Ignoring the images, restate the records below word for word.

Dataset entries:
>>>>>

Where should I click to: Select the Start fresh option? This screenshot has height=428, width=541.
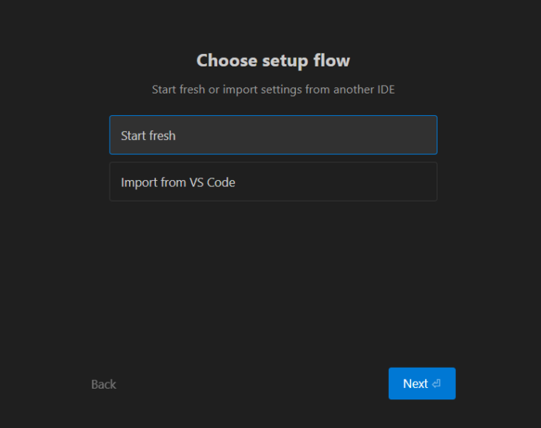(273, 135)
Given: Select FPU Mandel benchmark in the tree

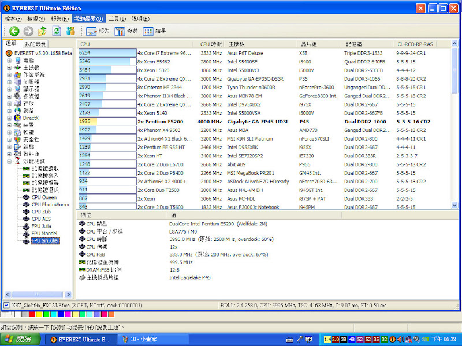Looking at the screenshot, I should 43,233.
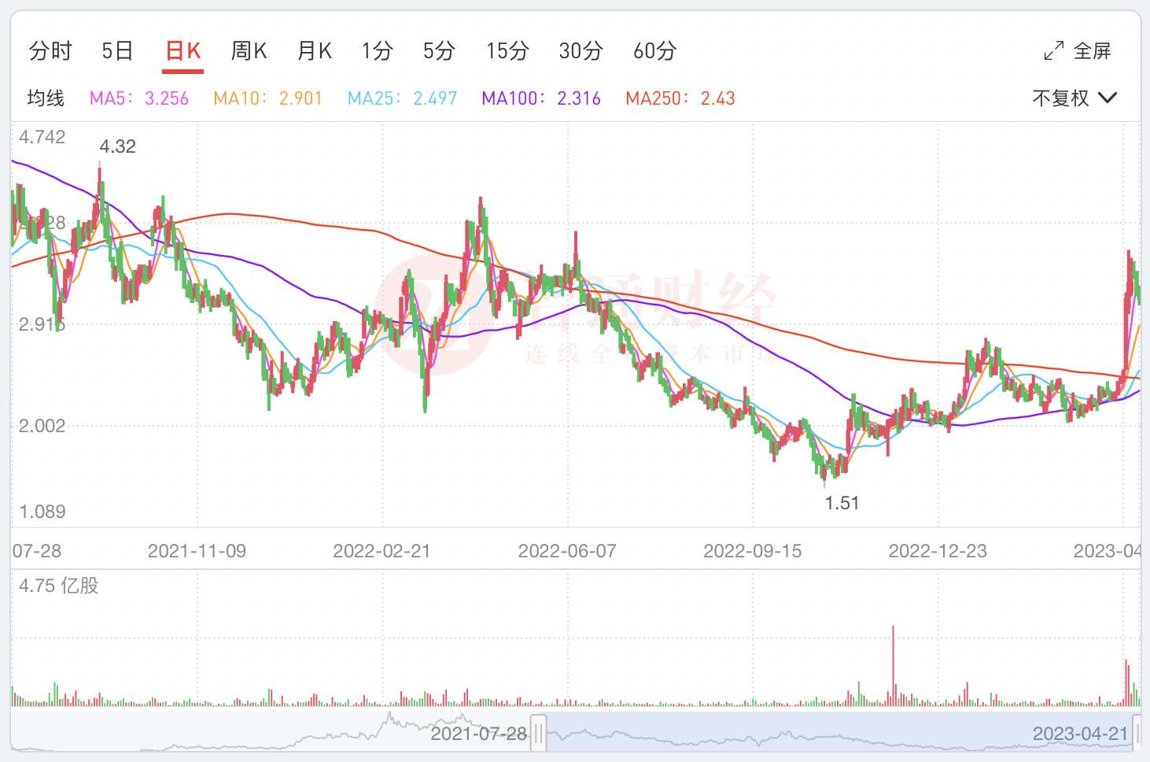This screenshot has height=762, width=1150.
Task: Select the 5日 chart tab
Action: [x=117, y=51]
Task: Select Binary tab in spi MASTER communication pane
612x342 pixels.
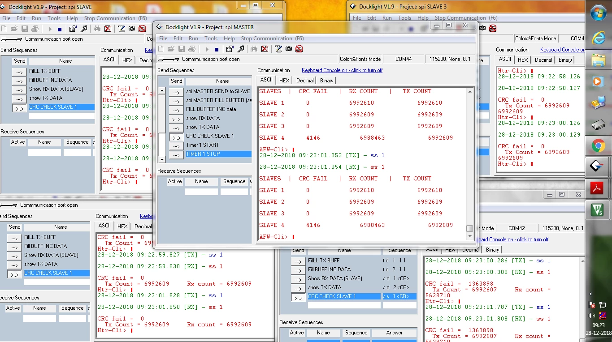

<<<<<

▶ **Output for this task**
Where should I click to: Select the Start fresh option? This screenshot has height=428, width=541.
(273, 135)
Given: Select FPU Mandel benchmark in the tree

Looking at the screenshot, I should 43,233.
This screenshot has height=762, width=1150.
Task: Select the 5日 chart tab
Action: [x=117, y=51]
Task: Select Binary tab in spi MASTER communication pane
612x342 pixels.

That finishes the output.